Step-by-step solution

Electric Field Direction

The direction of the electric field for a moving charged particle relies upon the change in the value of the potential difference.

If the electric potential increases from one point to another then the direction of the electric field would be opposite to that of electric potential.

(a) The direction of the electric field

In the figure (a), the term$i$represents the initial position and $f$represents the final position of the particle.

From the given Figure (a), the electric charge moves between two charged plates from the negative region to the positive region.
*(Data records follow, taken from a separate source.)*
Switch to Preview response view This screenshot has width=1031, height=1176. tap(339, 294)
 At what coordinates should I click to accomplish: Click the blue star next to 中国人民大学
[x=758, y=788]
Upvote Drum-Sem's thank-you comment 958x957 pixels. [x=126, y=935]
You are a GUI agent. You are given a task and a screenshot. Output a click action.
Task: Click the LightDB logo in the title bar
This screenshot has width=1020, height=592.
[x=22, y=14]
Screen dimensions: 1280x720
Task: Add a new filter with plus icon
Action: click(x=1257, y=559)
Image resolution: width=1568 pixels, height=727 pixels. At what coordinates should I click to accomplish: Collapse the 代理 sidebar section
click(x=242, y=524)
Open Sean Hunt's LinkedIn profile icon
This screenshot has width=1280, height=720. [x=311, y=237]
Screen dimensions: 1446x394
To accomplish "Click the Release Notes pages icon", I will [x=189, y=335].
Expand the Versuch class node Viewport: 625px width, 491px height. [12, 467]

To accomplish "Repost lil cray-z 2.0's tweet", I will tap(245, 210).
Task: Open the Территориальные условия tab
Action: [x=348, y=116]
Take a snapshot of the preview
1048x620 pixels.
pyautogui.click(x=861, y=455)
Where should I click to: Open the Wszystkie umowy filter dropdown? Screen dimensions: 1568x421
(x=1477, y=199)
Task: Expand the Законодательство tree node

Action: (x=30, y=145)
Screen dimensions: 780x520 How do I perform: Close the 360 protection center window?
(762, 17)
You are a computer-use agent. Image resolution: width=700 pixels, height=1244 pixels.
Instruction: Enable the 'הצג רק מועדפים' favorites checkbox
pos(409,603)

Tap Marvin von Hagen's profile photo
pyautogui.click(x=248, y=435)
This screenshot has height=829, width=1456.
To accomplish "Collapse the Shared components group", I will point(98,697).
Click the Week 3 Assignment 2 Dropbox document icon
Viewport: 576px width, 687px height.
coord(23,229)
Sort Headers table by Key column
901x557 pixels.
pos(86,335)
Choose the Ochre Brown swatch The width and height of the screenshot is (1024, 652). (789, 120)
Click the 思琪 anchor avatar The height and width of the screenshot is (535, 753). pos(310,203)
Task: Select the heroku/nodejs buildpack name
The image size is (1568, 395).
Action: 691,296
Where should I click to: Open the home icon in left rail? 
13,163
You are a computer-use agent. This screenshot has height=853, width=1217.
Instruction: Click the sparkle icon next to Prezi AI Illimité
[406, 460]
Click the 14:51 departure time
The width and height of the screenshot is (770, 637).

So, the value of the potential difference between two positions of the particle is given by,

$$\begin{gathered} ∆\mathrm{V}={\mathrm{V}}_f-{\mathrm{V}}_{\mathrm{i}} \\ ∆\mathrm{V}>0\left(\mathrm{positive}\right) \end{gathered}$$

Hence, the value of$∆\mathrm{V}={\mathrm{V}}_f-{\mathrm{V}}_{\mathrm{i}}$is positive.

The value of the potential difference increases from initial to final position, so the direction of the electric field would be opposite to the potential difference.

Hence, the direction of the electric field is from ‘positive to negative’.

(b) The direction of the electric field

From the given Figure (b), the electric charge moves from the negative to the positive inside a closed region.

Inside a closed conductor, the value of the electric field as well as the value of the potential difference is zero.

So, the value of the potential difference between two positions of the particle is given by,

$$\begin{gathered} ∆\mathrm{V}={\mathrm{V}}_f-{\mathrm{V}}_{\mathrm{i}} \\ ∆\mathrm{V}=0 \end{gathered}$$

Hence, the value of electric field and $∆\mathrm{V}={\mathrm{V}}_f-{\mathrm{V}}_{\mathrm{i}}$is zero.